ASSIGNMENT: Output word for word the lines from the one with "Given: Toggle the" to the final line of the data, both ends included, but skip the pictures.

[Stored data]
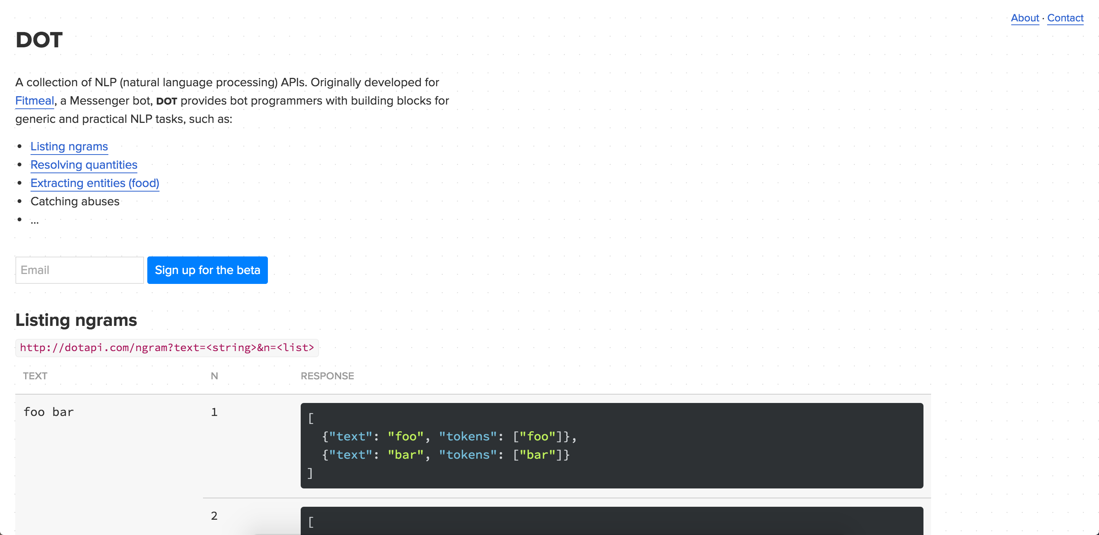
Task: Click the Catching abuses list item
Action: 75,201
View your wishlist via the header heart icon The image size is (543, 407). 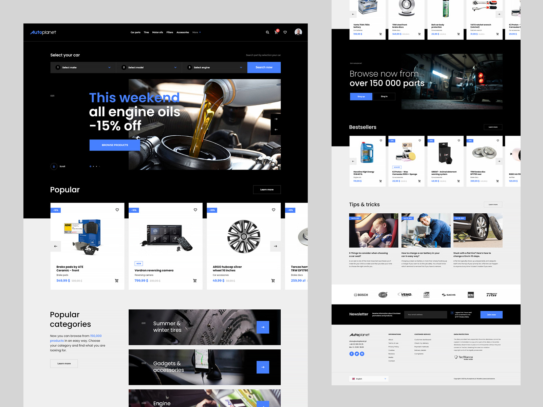[x=285, y=32]
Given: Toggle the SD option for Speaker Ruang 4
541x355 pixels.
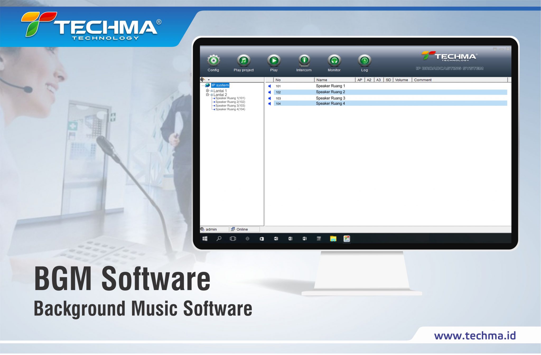Looking at the screenshot, I should (x=388, y=103).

EXPECTED ANSWER:
Given: Toggle the SD option for Speaker Ruang 4
541x355 pixels.
Looking at the screenshot, I should (x=388, y=103).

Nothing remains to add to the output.